Just how “rabid” Mary Longely was about the cause of abolition—the end of slavery as an institution in America—is unclear. That her pastor husband was unalterably opposed to slavery is clear, however. Riggs claims Burgess hired him on as a ministerial understudy because, Riggs says, Burgess had perceived that Riggs was “of the same craft.” That characterization suggests strongly that Riggs too was a strong abolitionist, maybe even “rabid.”
All of this church genealogy is helpful because it's very simple today to create caricature and even villainy from 19th century missionaries to America's Indiginous, ever since Plymouth Rock, in fact. That Stephen and Mary Riggs were products of their time and place is indisputable. On their shoulders they carried heavily what was then called "the white man's burden." The colonialist arrogance that has, without a doubt, created no end of horrors all across this nation is evident in his memoirs: “. . .we were already in the land of the Dakotas, and passing by the teepees and the villages of the Red man, for whose enlightenment and elevation we had left friends and home.” Riggs is a creature of his time.
But when I say these Christian missionaries were both abolitionists, it's important to note how contrary that sentence feels.
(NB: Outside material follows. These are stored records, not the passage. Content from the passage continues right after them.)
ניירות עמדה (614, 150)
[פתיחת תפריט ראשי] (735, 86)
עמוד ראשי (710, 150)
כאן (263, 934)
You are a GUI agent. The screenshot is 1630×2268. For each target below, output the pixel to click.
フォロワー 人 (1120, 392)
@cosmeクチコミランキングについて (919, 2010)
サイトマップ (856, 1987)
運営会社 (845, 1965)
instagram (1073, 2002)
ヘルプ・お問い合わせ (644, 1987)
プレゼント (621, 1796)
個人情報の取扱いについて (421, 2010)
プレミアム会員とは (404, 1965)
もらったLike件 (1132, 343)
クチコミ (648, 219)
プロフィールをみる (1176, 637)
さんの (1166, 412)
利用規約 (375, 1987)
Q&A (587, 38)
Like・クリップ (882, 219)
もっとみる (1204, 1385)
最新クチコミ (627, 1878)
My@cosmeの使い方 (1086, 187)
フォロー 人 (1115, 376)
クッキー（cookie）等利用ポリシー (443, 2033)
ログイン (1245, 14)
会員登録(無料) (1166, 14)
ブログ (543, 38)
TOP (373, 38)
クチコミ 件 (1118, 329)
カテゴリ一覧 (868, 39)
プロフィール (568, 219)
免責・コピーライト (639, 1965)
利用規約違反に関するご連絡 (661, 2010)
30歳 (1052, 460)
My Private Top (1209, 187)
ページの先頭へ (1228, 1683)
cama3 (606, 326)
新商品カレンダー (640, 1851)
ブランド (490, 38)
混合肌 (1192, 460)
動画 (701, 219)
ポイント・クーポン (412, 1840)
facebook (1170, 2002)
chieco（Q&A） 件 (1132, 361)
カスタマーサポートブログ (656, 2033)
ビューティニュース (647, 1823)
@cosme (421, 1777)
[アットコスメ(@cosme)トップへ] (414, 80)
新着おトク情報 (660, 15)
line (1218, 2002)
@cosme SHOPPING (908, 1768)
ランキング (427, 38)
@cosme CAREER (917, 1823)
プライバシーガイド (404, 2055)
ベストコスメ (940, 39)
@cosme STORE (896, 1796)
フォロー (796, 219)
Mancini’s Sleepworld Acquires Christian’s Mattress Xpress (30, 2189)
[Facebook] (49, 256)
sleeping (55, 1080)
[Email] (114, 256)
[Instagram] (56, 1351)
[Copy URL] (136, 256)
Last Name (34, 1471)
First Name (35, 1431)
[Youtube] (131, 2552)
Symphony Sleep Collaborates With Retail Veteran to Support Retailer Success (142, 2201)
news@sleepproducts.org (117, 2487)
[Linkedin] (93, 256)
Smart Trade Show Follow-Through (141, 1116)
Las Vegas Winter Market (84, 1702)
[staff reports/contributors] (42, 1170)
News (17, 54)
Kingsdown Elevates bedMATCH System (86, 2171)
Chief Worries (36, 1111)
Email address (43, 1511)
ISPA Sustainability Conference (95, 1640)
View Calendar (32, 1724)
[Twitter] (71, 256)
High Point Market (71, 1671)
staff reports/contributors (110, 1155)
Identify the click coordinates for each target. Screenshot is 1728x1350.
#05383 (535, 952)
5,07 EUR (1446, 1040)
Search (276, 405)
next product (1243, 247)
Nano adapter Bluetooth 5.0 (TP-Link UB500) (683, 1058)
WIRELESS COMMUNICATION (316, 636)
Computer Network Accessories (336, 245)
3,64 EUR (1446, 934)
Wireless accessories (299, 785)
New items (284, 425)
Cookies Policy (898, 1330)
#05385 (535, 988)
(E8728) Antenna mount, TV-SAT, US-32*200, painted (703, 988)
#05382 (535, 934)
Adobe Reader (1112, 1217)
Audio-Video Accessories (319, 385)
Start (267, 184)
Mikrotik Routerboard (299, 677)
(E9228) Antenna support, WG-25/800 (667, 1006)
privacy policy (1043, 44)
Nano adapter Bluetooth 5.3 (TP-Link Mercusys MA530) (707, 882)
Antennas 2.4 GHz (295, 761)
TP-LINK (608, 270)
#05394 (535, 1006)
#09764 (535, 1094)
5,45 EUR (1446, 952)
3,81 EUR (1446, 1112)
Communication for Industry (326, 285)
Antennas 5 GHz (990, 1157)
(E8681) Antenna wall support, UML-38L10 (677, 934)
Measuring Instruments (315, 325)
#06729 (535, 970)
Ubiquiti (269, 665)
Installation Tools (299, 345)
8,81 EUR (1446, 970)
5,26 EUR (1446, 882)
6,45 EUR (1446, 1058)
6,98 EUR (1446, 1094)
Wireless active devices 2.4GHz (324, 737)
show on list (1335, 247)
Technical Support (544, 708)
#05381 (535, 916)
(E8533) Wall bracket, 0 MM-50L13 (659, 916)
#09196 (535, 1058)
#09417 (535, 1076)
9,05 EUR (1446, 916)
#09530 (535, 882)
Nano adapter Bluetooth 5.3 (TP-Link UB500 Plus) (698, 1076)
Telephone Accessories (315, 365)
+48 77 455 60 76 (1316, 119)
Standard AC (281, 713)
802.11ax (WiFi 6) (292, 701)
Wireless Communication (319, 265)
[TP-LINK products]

In secular society, a missionary is a bigot, but an abolitionist is a hero.
Well, mostly. The truth is, we still don’t know quite what to do with the most heralded of our “rabid” abolitionists, John Brown, a man so devoted to ending slavery that he led a suicidal revolt at Harpers Ferry, Virginia.
But less “rabid" abolitionists, those who charted and ran the underground railroad are, today, and deserve to be, American heroes, at least to those of us who live above Mason/Dixon. In fact, the Dyer Burgess house was just one stop on an Underground Railroad. He was, like the Riggs, an abolitionist.
The Dyer Burgess House, West Union, Ohio |
What’s more, one has to remember something of the times in which the Riggs worked. When, decades later, Richard Henry Pratt created the Carlyle Indian School with the express purpose of “assimilation through immersion,” his was the argument of white liberals, the progressives. The conservative alternative to "the Indian problem" was simple: extermination, genocide. As horrifying as that may sound, white missionaries, who undoubtedly did much to further colonization and its attendant horrors among Native America, were the enlightened alternative to mass murder.
I'm not making this up.
Not long ago, in my own denominational archives I found a note written by a highly respected early country preacher named Bode, who asserted that the denomination should never undertake mission activity among Native people because, he wrote, such savages simply could not be saved.
My denomination’s first missionary, Rev. Tomme Vanden Bosch, went to the Rosebud Reservation in the late 1880s, where he preached the gospel to Brule Sioux and, by his report, had little success, so little, in fact, that he left just two years later, convinced, as Bode was, that mission work among so foul a people was impossible.
In the next few days, I want to tell the story of Rev. Steven and Mary Riggs because we err in two distinct ways if we make 19th century missionaries like them into adoring saints on one hand, or vile colonialists on the other. The truth, as it always does, lies somewhere in the spacious ground between.
Were missionaries heroes? Yes and no.
Were missionaries villains? Yes and no.
That's the difficult and complex story I'd like to tell by way of the lives of Rev. Stephen and Mary Riggs.